- External risk factors are not insignificant but are fairly priced
- Previous poor performances have been overly punished
This week we look at two very different stocks, both among the global leaders in their respective industries: WPP (WPP) from the world of advertising and marketing, and Imperial Brands (IMB) from the tobacco industry. Both stocks have struggled to provide investors with positive total shareholder returns (TSR), but the rot in the share price of both companies looks to have stopped. Both companies face external risk factors, but could now be able to make above-average returns.
Imperial Brands. Tobacco companies have long been a go-to for high dividend yields and even after cutting its payout in 2020 (to focus on debt reduction) IMB still offers investors an apparent cash return of more than 8 per cent. Trading looks stable, if unexciting, and with dividend cover (the ratio of earnings per share to dividends per share) of 1.75 times, and few other calls on its free cash flow, the odds on investors receiving that high, apparent yield are favourable. However, long-term TSR has been heavily negative, wiping out the pure income returns.
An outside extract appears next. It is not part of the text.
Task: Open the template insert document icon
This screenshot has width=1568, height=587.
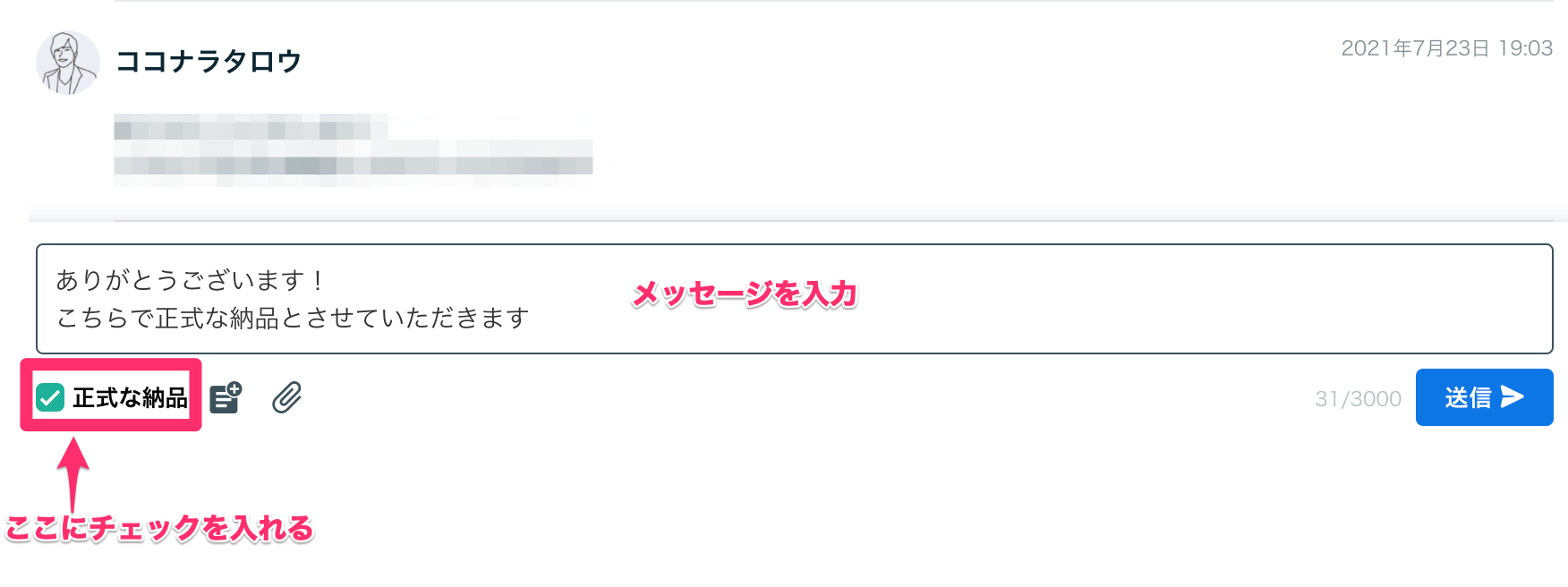Action: pyautogui.click(x=226, y=397)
More recently, the TSR has moved into positive territory with over 15 per cent achieved over one and two years, allowing investors to retain the high income. This is not a stock without risk from external regulation either, through its own strategy of taking share in a tobacco market with structurally flat-to-declining demand and the limited success, to date, in gaining a foothold in the fast-growing market for less harmful, alternative nicotine products. However, a PE ratio (share price to earnings per share) of just 6.5 times does already take a lot of the risk here into account.